"On a l'impression que la mort rôde pas très loin" : face au coronavirus, une infirmière du service réanimation de Strasbourg confie son angoisse
Le CHU de Strasbourg est saturé de malades du coronavirus. L'une des infirmières du service réanimation partage ses inquiétudes pour les patients et pour les soignants.
Face à l'épidémie de coronavirus, le personnel soignant est entré dans une période de marathon professionnel. Dans le Grand-Est, où l'épidémie est particulièrement forte, les services sont saturés. Le CHU de Strasbourg a lancé le plan blanc.
franceinfo a recueilli le témoignage d'une jeune infirmière de réanimation, à quelques heures de sa garde, avec comme l'impression de retourner au front. "Cest de la médecine de guerre qu'on fait, ça va arriver partout." Dans son service, les 30 lits sont tous occupés par des malades du Covid-19. Lucie, cette infirmière de 22 ans, les veille toutes les nuits. "On est dans l'épicentre, on est complètement débordés et on ne voit pas le bout. On n'a pas encore vu de patients sortir de réanimation, donc au final on a des places qui sont toutes prises, et il y a d'autres gens qui arrivent, et je ne sais pas où les mettre."
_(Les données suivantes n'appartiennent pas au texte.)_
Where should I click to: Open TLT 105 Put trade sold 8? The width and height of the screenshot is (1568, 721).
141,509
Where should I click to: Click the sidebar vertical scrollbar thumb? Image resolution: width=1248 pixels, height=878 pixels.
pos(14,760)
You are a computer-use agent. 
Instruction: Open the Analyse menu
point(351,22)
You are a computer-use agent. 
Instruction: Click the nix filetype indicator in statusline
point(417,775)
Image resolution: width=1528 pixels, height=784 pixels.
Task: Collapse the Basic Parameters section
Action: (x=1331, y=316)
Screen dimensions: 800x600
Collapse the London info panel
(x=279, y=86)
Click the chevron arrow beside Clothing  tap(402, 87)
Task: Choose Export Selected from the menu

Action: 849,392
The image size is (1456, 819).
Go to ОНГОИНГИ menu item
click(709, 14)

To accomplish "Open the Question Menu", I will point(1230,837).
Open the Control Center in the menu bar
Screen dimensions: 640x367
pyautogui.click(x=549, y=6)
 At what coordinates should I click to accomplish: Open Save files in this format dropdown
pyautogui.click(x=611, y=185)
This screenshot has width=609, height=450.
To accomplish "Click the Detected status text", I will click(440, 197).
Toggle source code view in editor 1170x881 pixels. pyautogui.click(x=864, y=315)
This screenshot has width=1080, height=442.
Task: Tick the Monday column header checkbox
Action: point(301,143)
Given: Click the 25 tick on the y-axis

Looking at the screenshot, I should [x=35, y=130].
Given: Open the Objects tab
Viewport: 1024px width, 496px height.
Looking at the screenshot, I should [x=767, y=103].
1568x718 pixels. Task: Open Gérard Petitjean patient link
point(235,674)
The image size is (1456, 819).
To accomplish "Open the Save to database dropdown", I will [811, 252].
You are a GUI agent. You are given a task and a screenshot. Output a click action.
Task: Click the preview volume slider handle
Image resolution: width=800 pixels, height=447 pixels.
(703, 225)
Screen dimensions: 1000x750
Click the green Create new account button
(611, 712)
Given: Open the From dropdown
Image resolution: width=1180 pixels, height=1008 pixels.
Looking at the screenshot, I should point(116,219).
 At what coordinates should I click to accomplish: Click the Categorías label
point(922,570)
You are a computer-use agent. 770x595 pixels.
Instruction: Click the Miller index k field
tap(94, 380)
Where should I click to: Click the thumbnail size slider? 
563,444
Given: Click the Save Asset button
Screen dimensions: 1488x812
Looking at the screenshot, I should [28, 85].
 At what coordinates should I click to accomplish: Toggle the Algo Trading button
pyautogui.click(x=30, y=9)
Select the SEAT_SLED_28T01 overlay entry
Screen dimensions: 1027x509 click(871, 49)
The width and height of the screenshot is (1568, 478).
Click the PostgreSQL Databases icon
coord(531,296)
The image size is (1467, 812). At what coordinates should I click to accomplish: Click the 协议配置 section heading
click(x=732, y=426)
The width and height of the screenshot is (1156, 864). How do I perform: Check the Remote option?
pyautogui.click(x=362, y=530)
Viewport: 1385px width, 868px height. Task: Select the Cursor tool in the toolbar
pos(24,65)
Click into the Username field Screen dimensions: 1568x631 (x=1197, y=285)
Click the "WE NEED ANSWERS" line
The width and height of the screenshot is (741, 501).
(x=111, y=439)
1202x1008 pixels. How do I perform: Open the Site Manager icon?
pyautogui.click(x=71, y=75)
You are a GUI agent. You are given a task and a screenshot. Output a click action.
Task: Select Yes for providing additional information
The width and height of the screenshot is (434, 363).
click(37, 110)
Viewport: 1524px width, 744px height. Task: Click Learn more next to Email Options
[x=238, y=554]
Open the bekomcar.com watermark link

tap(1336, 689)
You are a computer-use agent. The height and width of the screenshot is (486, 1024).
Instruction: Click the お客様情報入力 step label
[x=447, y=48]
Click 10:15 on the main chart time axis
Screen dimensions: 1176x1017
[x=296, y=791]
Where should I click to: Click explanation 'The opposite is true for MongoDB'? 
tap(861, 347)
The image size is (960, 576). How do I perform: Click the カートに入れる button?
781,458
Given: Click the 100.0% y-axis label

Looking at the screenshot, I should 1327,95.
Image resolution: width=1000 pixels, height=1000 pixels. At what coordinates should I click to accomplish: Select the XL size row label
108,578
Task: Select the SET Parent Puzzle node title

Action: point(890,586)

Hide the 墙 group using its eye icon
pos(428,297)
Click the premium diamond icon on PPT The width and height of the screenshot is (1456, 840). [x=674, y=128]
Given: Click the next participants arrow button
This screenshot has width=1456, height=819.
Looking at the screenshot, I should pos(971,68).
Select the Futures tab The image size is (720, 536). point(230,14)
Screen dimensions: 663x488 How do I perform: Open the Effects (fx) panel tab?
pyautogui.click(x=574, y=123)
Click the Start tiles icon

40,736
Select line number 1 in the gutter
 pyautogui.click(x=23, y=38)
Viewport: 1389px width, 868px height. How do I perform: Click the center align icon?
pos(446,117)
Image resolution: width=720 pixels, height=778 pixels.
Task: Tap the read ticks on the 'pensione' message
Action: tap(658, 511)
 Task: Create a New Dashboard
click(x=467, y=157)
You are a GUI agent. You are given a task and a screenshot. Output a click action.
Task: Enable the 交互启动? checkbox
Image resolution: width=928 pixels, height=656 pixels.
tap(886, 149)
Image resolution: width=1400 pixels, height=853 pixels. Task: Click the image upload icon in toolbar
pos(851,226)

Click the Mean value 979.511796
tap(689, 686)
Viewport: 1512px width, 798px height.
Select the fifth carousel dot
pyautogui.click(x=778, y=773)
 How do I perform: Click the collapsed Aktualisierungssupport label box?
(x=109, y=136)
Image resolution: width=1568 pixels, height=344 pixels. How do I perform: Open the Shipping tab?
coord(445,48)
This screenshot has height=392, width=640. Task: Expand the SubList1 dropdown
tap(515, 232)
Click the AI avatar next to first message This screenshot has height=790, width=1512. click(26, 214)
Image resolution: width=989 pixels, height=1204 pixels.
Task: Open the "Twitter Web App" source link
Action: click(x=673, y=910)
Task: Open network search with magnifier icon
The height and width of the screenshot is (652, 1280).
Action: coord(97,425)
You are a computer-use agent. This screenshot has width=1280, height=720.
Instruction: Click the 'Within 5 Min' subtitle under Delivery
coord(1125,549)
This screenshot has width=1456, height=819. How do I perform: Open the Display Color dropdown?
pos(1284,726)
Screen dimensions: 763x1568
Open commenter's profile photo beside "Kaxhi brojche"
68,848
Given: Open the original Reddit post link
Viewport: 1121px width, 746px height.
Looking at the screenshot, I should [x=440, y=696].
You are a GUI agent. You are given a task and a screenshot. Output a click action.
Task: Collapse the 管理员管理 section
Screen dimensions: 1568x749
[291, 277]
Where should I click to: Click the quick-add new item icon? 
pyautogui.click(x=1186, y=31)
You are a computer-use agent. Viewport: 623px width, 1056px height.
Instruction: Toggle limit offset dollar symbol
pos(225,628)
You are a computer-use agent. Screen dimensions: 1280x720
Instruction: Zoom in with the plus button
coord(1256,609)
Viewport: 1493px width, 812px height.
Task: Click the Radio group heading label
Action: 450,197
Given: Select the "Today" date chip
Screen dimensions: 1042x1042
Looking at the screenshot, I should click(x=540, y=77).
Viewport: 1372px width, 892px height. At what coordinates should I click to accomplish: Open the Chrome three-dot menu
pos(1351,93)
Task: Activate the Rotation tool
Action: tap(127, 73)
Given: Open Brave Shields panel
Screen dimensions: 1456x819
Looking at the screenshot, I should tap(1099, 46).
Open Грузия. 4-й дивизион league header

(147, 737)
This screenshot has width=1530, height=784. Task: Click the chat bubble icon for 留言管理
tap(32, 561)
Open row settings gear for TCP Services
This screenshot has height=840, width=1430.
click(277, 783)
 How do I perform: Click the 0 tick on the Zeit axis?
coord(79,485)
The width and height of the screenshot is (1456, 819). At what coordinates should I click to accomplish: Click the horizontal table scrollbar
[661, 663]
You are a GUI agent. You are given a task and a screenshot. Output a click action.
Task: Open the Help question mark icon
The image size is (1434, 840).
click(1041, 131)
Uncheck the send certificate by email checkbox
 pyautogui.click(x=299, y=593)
On voit de plus en plus de jeunes atteints. Et on se dit, 'merde, on n'a même pas de place pour les plus jeunes !'
Lucie, infirmière en réanimation à Strasbourgà franceinfo
Un contact risqué pour les soignants et pourtant, même sur le champ de bataille, le matériel manque cruellement. "Au bout de deux semaines on se rend compte qu'on n'a plus de matos, et on nous dit 'ben écoutez, dès que vous déconnectez les patients de l'assistance respiratoire, c'est plus la peine de mettre ça, ni ça'. On se retrouve à être habillés presque de façon normale pour déconnecter les patients, donc avec des risques de projections forts."
Des masques distribués de façon drastique
Il y a bien des masques, ajoute Lucie, mais distribués à flux tendu. "Chaque personne en a deux par service. Pour mon service de nuit, j'en ai deux. Normalement, ça suffit. Mais cela m'est déjà arrivé d'en casser un, par exemple les lanières qui sautent en l'enlevant. Et dans ce cas, on passe huit heures avec le même masque sur le nez, tout ça parce qu'on n'a pas assez de matériel. On n'est pas assez protégés."
Un sentiment parfois d'aller à l'échafaud, confie Lucie, même s'il faut que le moral tienne. "C'est lourd, on a l'impression que la mort rôde pas très loin."
On a l'impression d'être un peu seuls au monde, d'être les seuls à trimer. Les applaudissements des gens, c'est bien, il faut que ça continue
Lucie, infirmière en réanimation à Strasbourgà franceinfo
Un soutien nécessaire alors que depuis quinze jours Lucie est sur le pont, et que les jours de repos ne sont pas prévus au programme.